Arcade woes
THE St James Health Department recently lifted the almost one year old closure notice on the People’s Arcade in Montego Bay, but owners who have only been using the shops for storage could lose them.
The St James Parish Council, which has overall responsibility for the arcade, has threatened to sell shops that were not being used for vending. It is estimated that only about 70 of the almost 600 shops are currently occupied as a number of shop owners have returned to the streets to trade their wares.
“The council has written to all the shop owners and given them a time-frame to come in and regulate the usage of the shops,” deputy mayor Gerard Mitchell told the Observer.
But the end of February deadline has passed with no response from the shop owners.
According to the council’s commercial services manager, Hayden Marks, the local government body is now seeking legal advice on how to proceed.
Mitchell maintained that selling the empty shops to vendors who now ply their wares on the street would address the city’s long-standing problem of illegal street vending. But former arcade manager, Dave Allen, charged that getting new buyers for the shops would be a difficult task.
“A concerted effort must be made, by the council, to ensure the viability of the arcade,” he said. “The vendors are not convinced that it’s a viable entity, particularly those that have been burnt (lost money on the purchase of the shops).”

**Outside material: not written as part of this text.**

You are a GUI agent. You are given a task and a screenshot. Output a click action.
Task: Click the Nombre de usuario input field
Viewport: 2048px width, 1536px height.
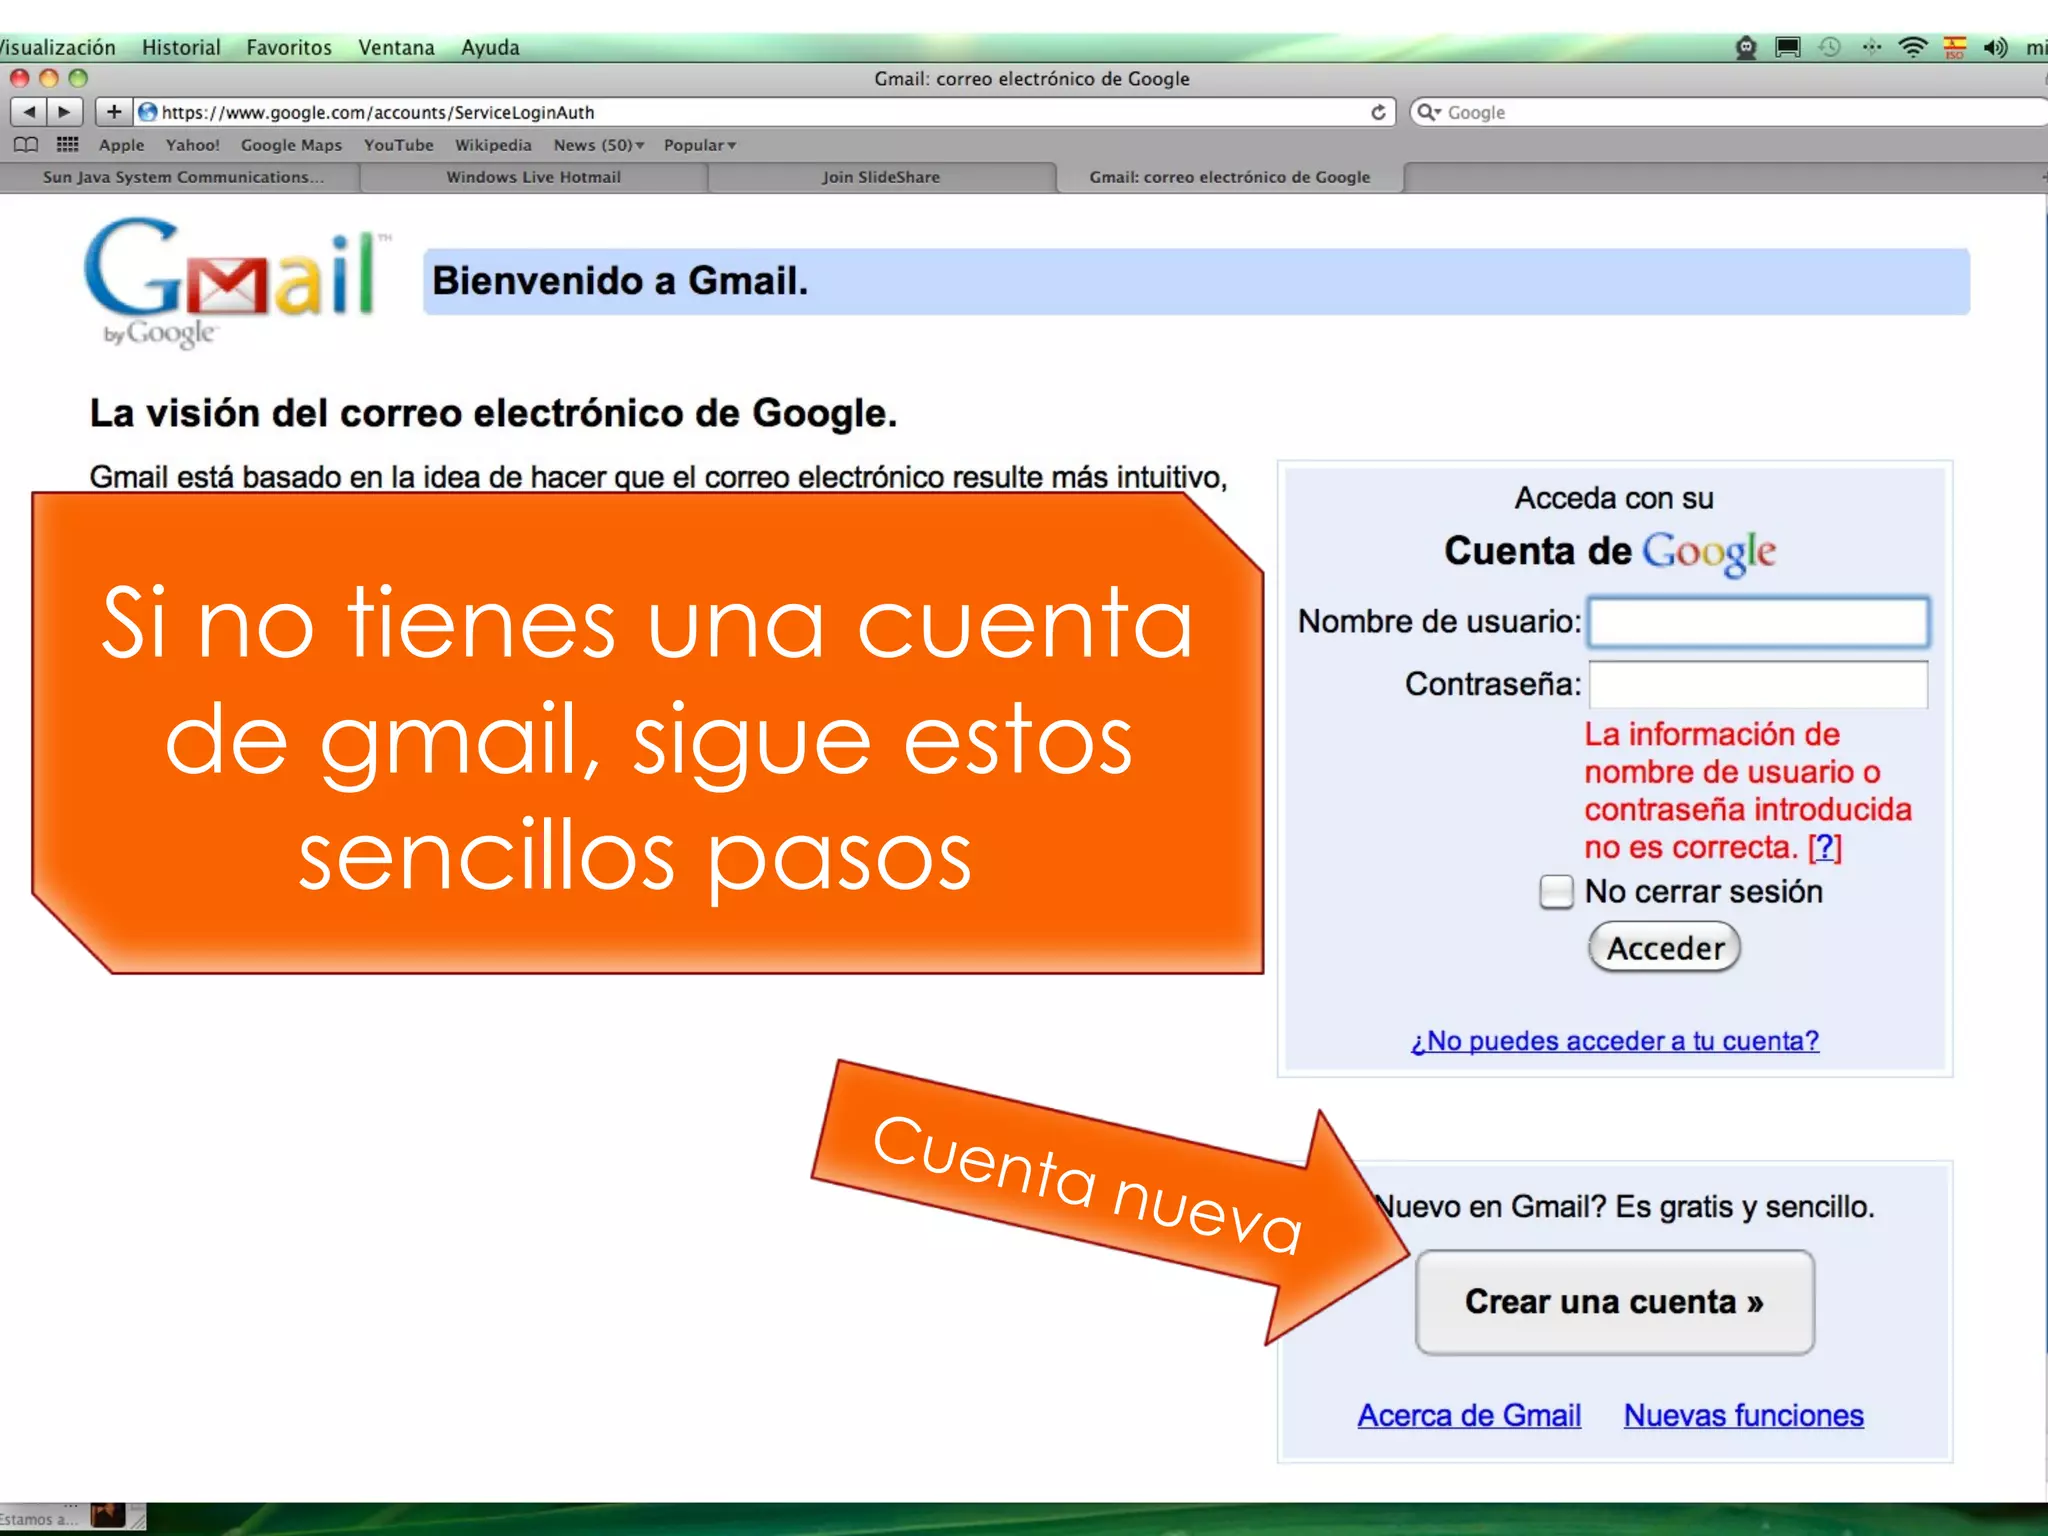click(1758, 622)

According to Allen, most vendors had abandoned the shops in search of more lucrative methods of earning a living.
Over the years, the arcade has been dogged by numerous problems that began with its conception. The facility was built on lands that the council took from the Jamaica Railway Corporation — an action which created a problem when the council attempted to regularise its relationship with the shop owners.
The facility was also plagued by mismanagement, which culminated in the health department slapping a closure notice on it last May. Citing the lack of running water and the mounds of garbage at the facility, public health inspectors charged that the arcade posed a health risk to its customers and shop owners.
But those sanitation problems have now, for the most part, been addressed. And the health department has officially lifted the closure notice, which had never been obeyed in the first place.
“A written agreement was drawn up between the council and the health department,” said deputy chief public health inspector, Hydda McPherson. The agreement, he said, outlined a time-frame for the drains of the individual shops to be connected to the central sewerage system. “Other matters, such as an adequate water supply system in the sanitation facilities, are all in place.”